How the Other Half Lives is first and foremost a work of photojournalism—one of the first examples of this new genre, which combined narrative with photographic illustrations and which, in the twentieth century, would become a key tool for documenting and addressing inequality. A relatively new medium at the time, photography gave readers striking physical evidence of a world of which many were unaware or unwilling to believe existed. But even in addition to the photographs accompanying the narrative (and today some versions of the book leave the photos out), the work is also characterized by a confidence in the power of the visual to expose hidden or unpleasant realities and to incite society toward change and reform.
While certain forms of photography had existed since the middle of the nineteenth century, consumer photography—rather than photography as a professional practice—was still new when Riis was reporting toward the end of the century. An amateur himself, he was nonetheless able to bring a camera with him into the neighborhoods he visited and document what he saw there. And while photography would eventually become accepted as an art form just like literature, many understood it as fully unbiased evidence. Even as the book uses literary modes like dramatic irony and suspense, then, photography allows Riis to claim a certain objectivity for his work, situating it in the realm of science more than art. How the Other Half Lives would set an important paradigm for social reformers who could use this tool to reveal realities otherwise easy to pretend didn’t exist.
The very language that Riis uses is highly visual in nature as well. The book is structured as a tour in which the author guides the reader through various neighborhoods: we are meant to imagine ducking into tenements and peering down certain alleyways. Riis sometimes addresses the reader directly as if they were present next to him, pointing out details—for instance, asking the reader to watch out for the children playing in the street, or to be careful amid the darkness of a saloon. Such techniques allow the narrator to serve an authoritative and explanatory function—the narrative equivalent of photography—but also to create a vivid, evocative portrayal of the setting Riis is exploring. By “showing” rather than “telling,” the book demonstrates the conviction that if readers could truly experience or visualize “how the other half lives,” they might be more willing to work toward reforming social inequalities.
Photography and Visual Language ThemeTracker
Photography and Visual Language Quotes in How the Other Half Lives
Long ago it was said that “one half of the world does not know how the other half lives.” That was true then. It did not know because it did not care. The half that was on top cared little for the struggles, and less for the fate of those who were underneath, as long as it was able to hold them there and keep its own seat. There came a time when the discomfort and crowding below were so great, and the consequent upheavals so violent, that it was no longer an easy thing to do, and then the upper half fell to inquiring what was the matter.
Leaving the Elevated Railroad where it dives under Brooklyn Bridge at Franklin Square, scarce a dozen steps will take us where we wish to go. With its rush and roar echoing yet in our ears, we have turned the corner from prosperity to poverty. We stand upon the domain of the tenement.

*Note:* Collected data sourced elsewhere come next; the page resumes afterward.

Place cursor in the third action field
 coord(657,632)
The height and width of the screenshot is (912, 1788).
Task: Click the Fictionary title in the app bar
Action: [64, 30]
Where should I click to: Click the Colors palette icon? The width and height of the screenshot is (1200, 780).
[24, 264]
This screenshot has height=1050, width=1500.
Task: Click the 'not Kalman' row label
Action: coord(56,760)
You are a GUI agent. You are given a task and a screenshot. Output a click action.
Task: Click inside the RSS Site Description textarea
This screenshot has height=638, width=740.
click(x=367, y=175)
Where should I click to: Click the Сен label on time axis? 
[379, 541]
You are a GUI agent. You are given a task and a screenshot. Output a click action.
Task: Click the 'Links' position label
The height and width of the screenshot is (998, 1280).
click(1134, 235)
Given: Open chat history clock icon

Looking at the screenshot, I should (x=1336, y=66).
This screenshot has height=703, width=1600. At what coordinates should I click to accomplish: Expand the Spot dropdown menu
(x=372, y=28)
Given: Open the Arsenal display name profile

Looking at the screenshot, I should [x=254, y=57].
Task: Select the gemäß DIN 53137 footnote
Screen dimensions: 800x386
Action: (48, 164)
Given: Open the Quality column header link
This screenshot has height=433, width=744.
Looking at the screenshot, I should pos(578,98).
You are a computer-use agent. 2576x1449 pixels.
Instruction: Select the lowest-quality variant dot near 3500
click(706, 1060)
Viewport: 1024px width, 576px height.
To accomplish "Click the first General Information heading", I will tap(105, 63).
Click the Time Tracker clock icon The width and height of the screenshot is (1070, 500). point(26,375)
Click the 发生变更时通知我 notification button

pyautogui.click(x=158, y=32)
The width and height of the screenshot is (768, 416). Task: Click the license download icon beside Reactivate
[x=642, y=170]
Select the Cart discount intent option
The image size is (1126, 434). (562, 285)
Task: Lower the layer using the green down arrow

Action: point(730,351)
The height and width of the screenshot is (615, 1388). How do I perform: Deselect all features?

What if I were to tell you that this alley, and more tenement property in “the Bend,” all of it notorious for years as the vilest and worst to be found anywhere, stood associated on the tax-books all through the long struggle to make its owners responsible, which has at last resulted in a qualified victory for the law, with the name of an honored family, one of the “oldest and best,” rich in possessions and in influence, and high in the councils of the city’s government?
As we stop in front of a tenement to watch one of these groups, a dirty baby in a single brief garment—yet a sweet, human little baby despite its dirt and tatters—tumbles off the lowest step, rolls over once, clutches my leg with unconscious grip, and goes to sleep on the flagstone, its curly head pillowed on my boot.
The changing of Tompkins Square from a sand lot into a beautiful park put an end for good and all to the Bread and Blood Riots of which it used to be the scene, and transformed a nest of dangerous agitators into a harmless, beer-craving band of Anarchists. They have scarcely been heard of since. Opponents of the small parks system as a means of relieving the congested population of tenement districts, please take note.
One may walk many miles through the homes of the poor searching vainly for an open reading-room, a cheerful coffee-house, a decent club that is not a cloak for the traffic in rum. The dramshop yawns at every step, the poor man’s club, his forum and his haven of rest when weary and disgusted with the crowding, the quarreling, and the wretchedness at home.
There is often tragic interest in the struggles of the ensnared wretches to break away from the meshes spun about them. But the maelstrom has no bowels of mercy; and the would-be fugitives are flung back again and again into the devouring whirlpool of crime and poverty, until the end is reached on the dissecting-table, or in the Potter’s Field.
The man was arrested, of course, and locked up. To-day he is probably in a mad-house, forgotten. And the carriages roll by to and from the big stores with their gay throng of shoppers. The world forgets easily, too easily, what it does not like to remember.
The sea of a mighty population, held in galling fetters, heaves uneasily in the tenement. […]
I know of but one bridge that will carry us over safe, a bridge founded upon justice and built of human hearts.